====== GIVEN INFORMATION

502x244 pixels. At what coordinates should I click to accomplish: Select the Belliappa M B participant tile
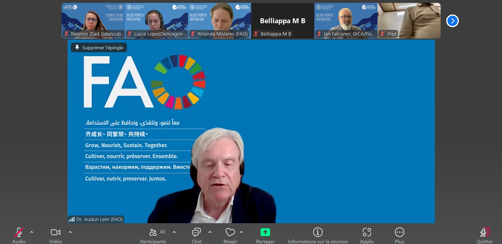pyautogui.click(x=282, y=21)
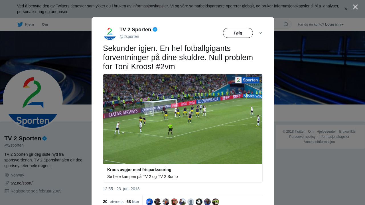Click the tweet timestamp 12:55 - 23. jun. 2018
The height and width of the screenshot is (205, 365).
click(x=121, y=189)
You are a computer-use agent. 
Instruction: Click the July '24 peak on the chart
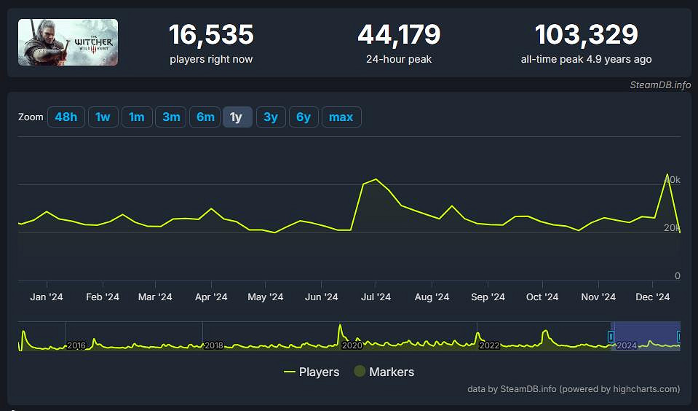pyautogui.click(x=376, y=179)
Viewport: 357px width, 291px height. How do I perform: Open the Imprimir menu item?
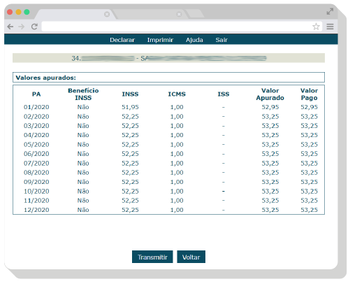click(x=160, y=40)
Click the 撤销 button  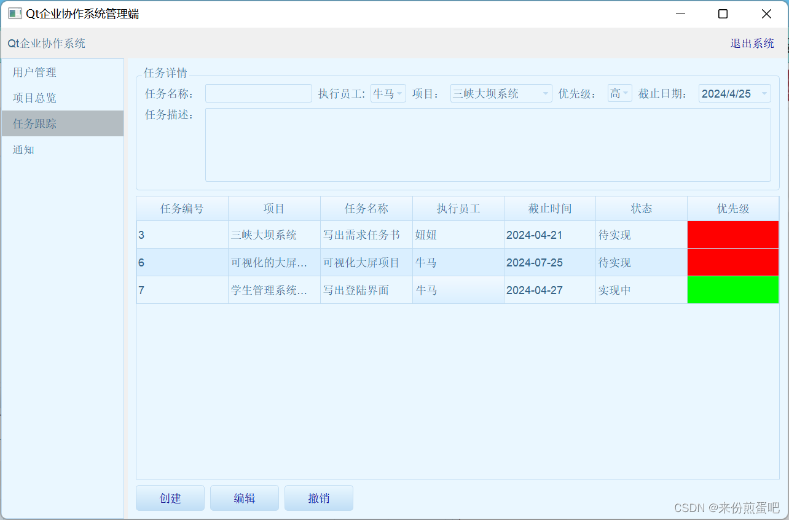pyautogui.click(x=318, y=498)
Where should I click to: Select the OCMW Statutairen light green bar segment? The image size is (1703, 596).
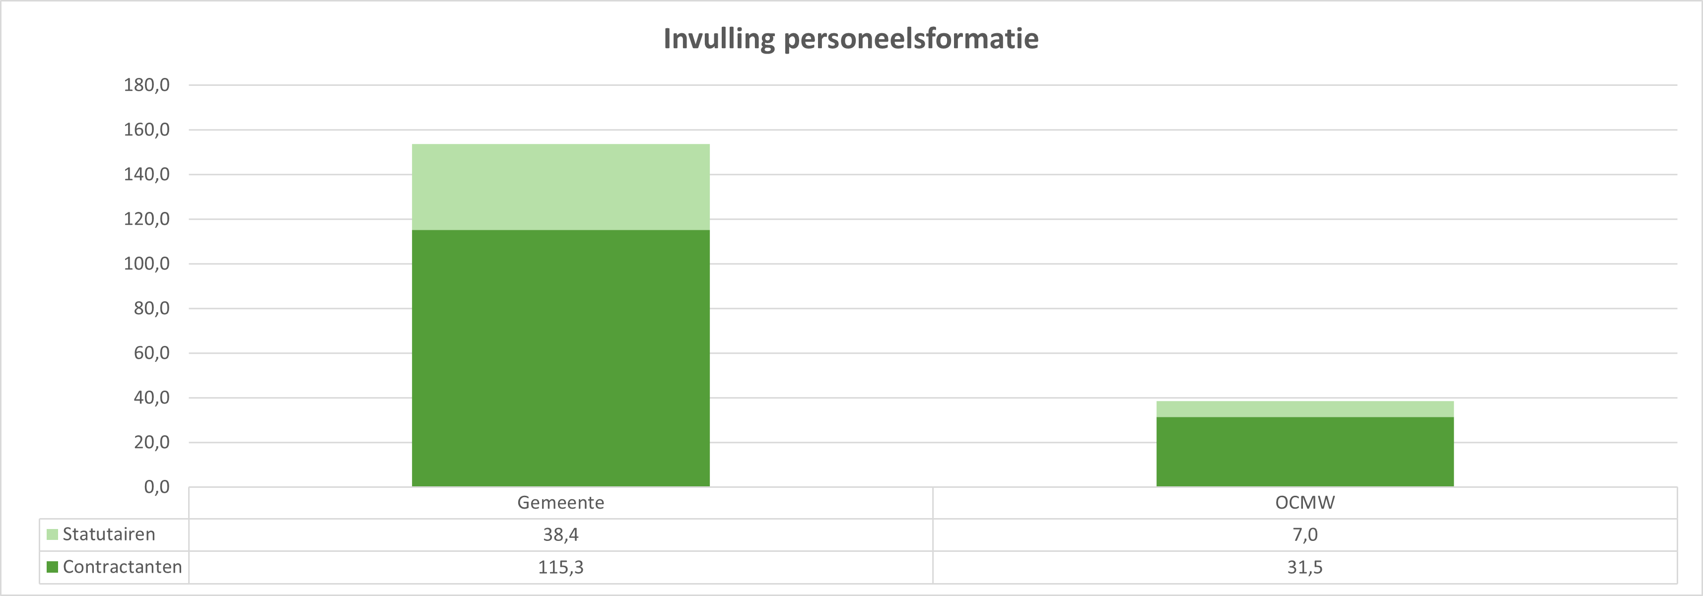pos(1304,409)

============
====== GIVEN INFORMATION

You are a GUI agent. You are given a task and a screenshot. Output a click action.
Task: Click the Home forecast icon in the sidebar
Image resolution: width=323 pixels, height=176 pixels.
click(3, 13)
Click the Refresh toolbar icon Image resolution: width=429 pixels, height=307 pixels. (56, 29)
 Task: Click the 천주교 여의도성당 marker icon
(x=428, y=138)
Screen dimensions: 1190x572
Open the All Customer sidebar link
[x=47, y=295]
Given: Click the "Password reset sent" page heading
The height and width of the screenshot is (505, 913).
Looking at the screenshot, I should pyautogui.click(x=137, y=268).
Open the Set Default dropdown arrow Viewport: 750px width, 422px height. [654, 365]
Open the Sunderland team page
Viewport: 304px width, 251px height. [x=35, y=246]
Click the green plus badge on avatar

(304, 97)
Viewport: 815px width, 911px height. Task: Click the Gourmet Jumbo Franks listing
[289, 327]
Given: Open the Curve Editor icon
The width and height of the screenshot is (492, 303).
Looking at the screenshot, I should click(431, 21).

============

Above are the records; copy exactly the lines from the line with "Screen dimensions: 1190x572" through the line with "Open the Set", both included.

EXERCISE RESULT:
Screen dimensions: 1190x572
Open the All Customer sidebar link
[x=47, y=295]
Given: Click the "Password reset sent" page heading
The height and width of the screenshot is (505, 913).
Looking at the screenshot, I should pyautogui.click(x=137, y=268).
Open the Set Default dropdown arrow Viewport: 750px width, 422px height. [654, 365]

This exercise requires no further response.